◆ **TEXT SEGMENT**
****************

Some blood draws go smoothly from start to finish. Others take longer, require extra technique, or need a second attempt. Neither outcome reflects on the patient — difficult sticks are a normal part of phlebotomy, and experienced phlebotomists expect and plan for them. Here is why some draws are harder, and exactly what our team does when they are.
Dehydration and small veins
Hydration is the single biggest controllable factor in how easy or difficult a blood draw will be. When you are well-hydrated, your veins fill with fluid and become larger, firmer, and easier to locate and puncture cleanly. When you are dehydrated, veins shrink, collapse more easily under the needle, and can roll away during the stick.
The practical protocol: drink 16 to 32 ounces of water in the 30 to 60 minutes before your appointment. If you are fasting, you can still drink plain water — it does not affect most lab results and significantly improves vein access. Avoid coffee and caffeinated drinks in the hours before the draw; caffeine is a mild diuretic that works against you. If your appointment is in the morning, start drinking water when you wake up.
A warm compress or warm towel applied to the inner elbow for two to three minutes before the draw causes vasodilation — the vein widens slightly in response to warmth, making it easier to find and access. Our phlebotomists carry warming supplies for exactly this purpose.
Vein depth and anatomy
Some people simply have veins that sit deeper under the skin, are naturally smaller in diameter, or roll to the side when a needle approaches. This is anatomy, not a problem the patient caused. Obesity, thin or fragile skin in older adults, and certain chronic conditions (chronic kidney disease, a history of frequent IV access) all affect vein accessibility.

****************

◆ **ACTIVITIES**
1: Decide whether each statement agrees with the text on difficult blood draws. Answer yes or no, and quote the words from the text that decide it.
(a) Caffeine works against vein access because it acts as a mild diuretic.
(b) Patients who are fasting should not drink water before the draw.
(c) A warm compress should be applied to the inner elbow for about ten minutes.
2: Rewrite the paragraph of the text on difficult blood draws that begins "The practical protocol" as a short bulleted list. Keep its main facts.
3: Answer these questions from the text on difficult blood draws:
(a) What is named as the single biggest controllable factor in how easy a draw will be?
(b) What does applying warmth to the inner elbow cause?
(c) Which two chronic conditions are given as examples that affect vein accessibility?

◆ **Collected data entries**
****************

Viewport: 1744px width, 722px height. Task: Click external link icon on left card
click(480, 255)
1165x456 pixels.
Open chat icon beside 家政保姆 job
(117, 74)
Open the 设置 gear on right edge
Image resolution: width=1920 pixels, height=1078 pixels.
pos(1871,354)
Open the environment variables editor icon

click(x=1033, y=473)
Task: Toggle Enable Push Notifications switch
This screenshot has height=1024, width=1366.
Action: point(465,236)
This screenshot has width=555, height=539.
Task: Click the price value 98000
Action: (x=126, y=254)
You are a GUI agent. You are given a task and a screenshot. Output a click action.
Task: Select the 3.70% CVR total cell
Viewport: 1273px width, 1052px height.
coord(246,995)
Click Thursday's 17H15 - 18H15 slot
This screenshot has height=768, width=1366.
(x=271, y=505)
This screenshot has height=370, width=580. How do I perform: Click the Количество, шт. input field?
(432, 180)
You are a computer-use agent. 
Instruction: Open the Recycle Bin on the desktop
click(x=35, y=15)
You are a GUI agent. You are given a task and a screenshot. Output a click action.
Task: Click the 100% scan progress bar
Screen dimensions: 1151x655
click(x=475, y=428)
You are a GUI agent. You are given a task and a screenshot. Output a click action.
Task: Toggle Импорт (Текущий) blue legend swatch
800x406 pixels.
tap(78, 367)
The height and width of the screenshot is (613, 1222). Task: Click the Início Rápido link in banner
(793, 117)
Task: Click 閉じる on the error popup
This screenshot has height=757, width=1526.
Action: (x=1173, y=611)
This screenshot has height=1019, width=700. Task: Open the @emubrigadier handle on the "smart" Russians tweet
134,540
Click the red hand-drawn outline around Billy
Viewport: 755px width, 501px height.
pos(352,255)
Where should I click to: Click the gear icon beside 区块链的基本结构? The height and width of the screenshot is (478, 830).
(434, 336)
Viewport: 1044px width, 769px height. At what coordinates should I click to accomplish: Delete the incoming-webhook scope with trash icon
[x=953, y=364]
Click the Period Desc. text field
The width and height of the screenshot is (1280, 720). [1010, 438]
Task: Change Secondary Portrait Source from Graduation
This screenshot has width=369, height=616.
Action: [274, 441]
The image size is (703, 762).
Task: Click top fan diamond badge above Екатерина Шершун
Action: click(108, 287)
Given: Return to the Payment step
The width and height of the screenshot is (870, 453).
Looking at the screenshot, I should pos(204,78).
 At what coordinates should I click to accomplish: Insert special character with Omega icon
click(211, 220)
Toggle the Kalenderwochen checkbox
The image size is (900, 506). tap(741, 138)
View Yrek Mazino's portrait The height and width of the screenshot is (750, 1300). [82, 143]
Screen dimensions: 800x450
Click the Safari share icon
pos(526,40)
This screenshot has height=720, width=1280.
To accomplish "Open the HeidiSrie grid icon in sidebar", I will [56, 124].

****************

◆ **RESPONSES**
1:
(a) Yes: "caffeine is a mild diuretic that works against you."
(b) No: "If you are fasting, you can still drink plain water."
(c) No: "for two to three minutes before the draw."

2:
- Drink 16 to 32 ounces of water in the 30 to 60 minutes before the appointment.
- Plain water is allowed even when fasting. It does not affect most lab results and significantly improves vein access.
- Avoid coffee and other caffeinated drinks in the hours before the draw, because caffeine is a mild diuretic.
- For a morning appointment, start drinking water on waking.

3:
(a) Hydration.
(b) Vasodilation, which widens the vein slightly.
(c) Chronic kidney disease and a history of frequent IV access.